The AI does not bring an adversarial orientation in any meaningful sense. It generates test suites that cover standard categories of failure — the statistical center of what has been tested in the training corpus. But the adversarial imagination that distinguishes excellent QA from adequate QA lies precisely in envisioning failures that have not yet been widely tested — the edge cases that appear when specific combinations of factors coincide, the security vulnerabilities that emerge from subtle interactions between components, the usability failures that surface only when users are stressed, confused, or adversarial.
The team that included a skilled QA specialist built systems that anticipated failure from the outset, because the adversarial orientation shaped architectural choices throughout the development process — not merely at a testing phase added at the end. The AI generates tests but does not embed the adversarial orientation in the architecture's foundation, because its outputs represent what has typically been built rather than what should have been built to anticipate what typically fails.
This connects to the judgment bottleneck: the builder must now supply adversarial imagination herself, as one of the many cognitive orientations concentrated in a single person. For builders whose training was primarily constructive rather than adversarial — which is most builders, because the two orientations require different cognitive investments — supplying adversarial imagination is a demand that exceeds trained capacity. The consequence is systems that are more fragile in their failure modes than team-built systems, a fragility that may not become visible until the systems encounter the conditions the adversarial imagination would have anticipated.
The latent failures embedded in AI-augmented work connect to Charles Perrow's normal accident theory: complex, tightly coupled systems produce catastrophic failures whose specific modes cannot be predicted in advance but whose statistical occurrence is structurally inevitable. Adversarial imagination is the cognitive counterweight to this structural tendency — the deliberate, trained practice of imagining what the system could do that it should not.
The specific term "adversarial imagination" is less formalized in Hutchins's direct writing than in subsequent applications of his framework to security, safety-critical systems, and organizational resilience. What Hutchins's ethnography established was that skilled practitioners in high-reliability domains develop cognitive orientations that differ not just in content but in kind from those their colleagues develop — orientations the system as a whole depends upon even when no individual specialist recognizes the dependency.

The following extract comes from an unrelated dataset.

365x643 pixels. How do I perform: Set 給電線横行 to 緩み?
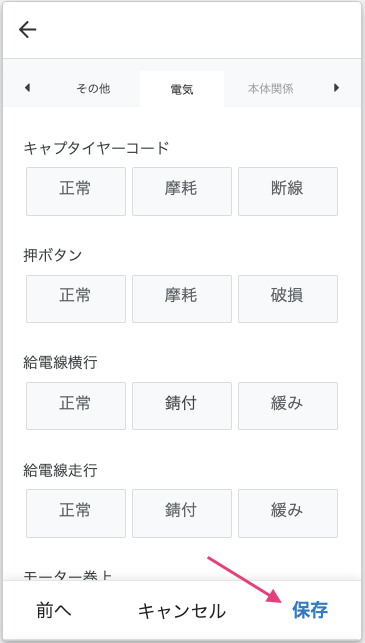pos(288,406)
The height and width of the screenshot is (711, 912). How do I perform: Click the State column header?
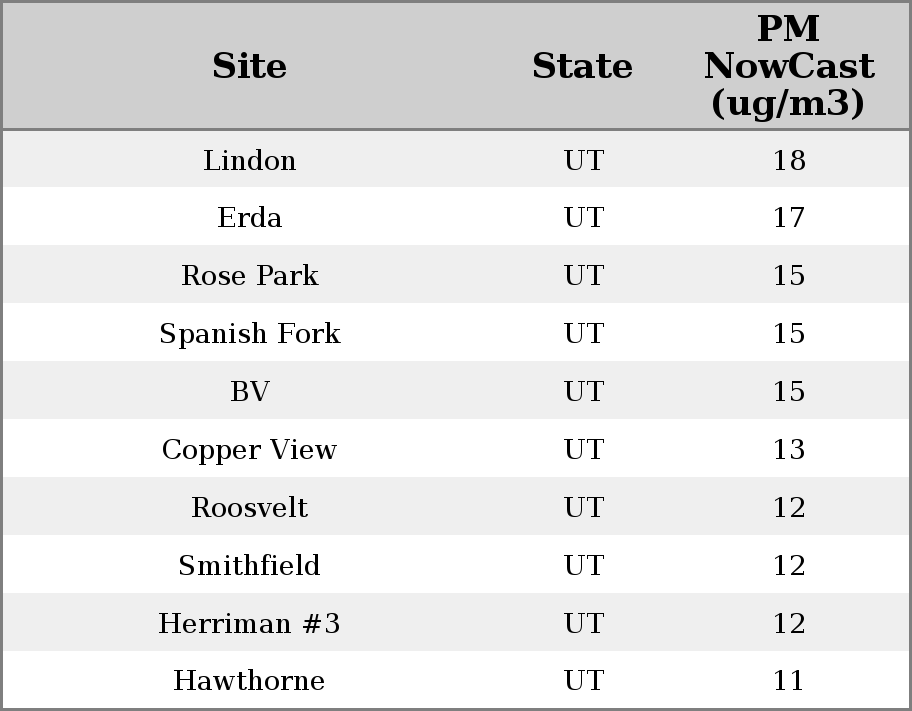click(582, 67)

Orientation as training. Adversarial imagination is not a personality trait but a trained perception built through years of systematic engagement with failure modes.

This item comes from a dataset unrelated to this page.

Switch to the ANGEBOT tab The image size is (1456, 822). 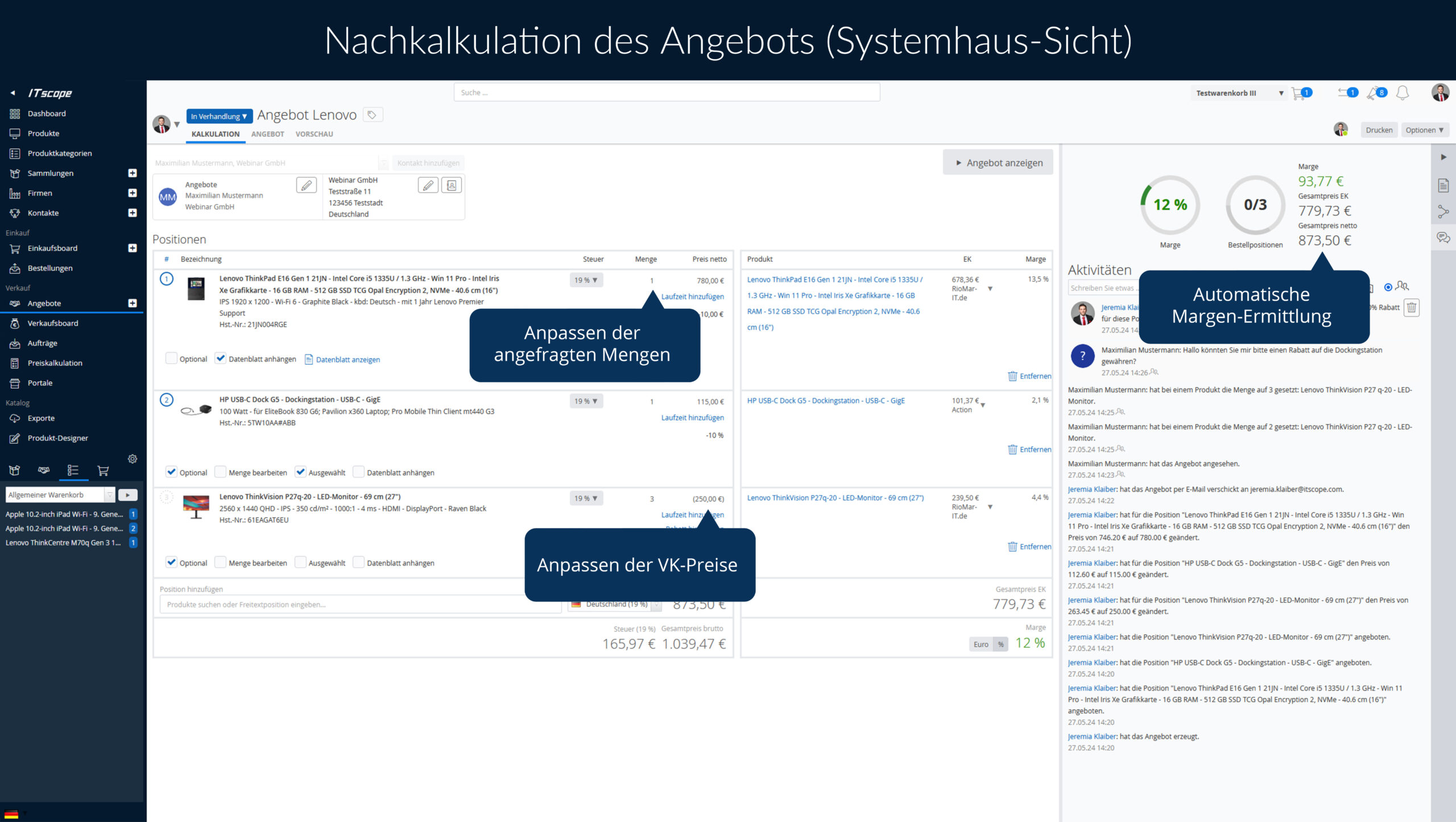(267, 134)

Architectural consequence. Teams with strong adversarial orientation build systems that anticipate failure from the outset, not merely at a testing phase.
AI's training-center bias. AI outputs represent the statistical center of training distributions — the typical, not the adversarial margins.
The absorption without replacement. AI absorbs implementation labor without absorbing the distinct orientations that diverse human specialists brought.
Fragility as latent property. Systems built without adversarial imagination may appear robust until they encounter the specific conditions adversarial imagination would have anticipated.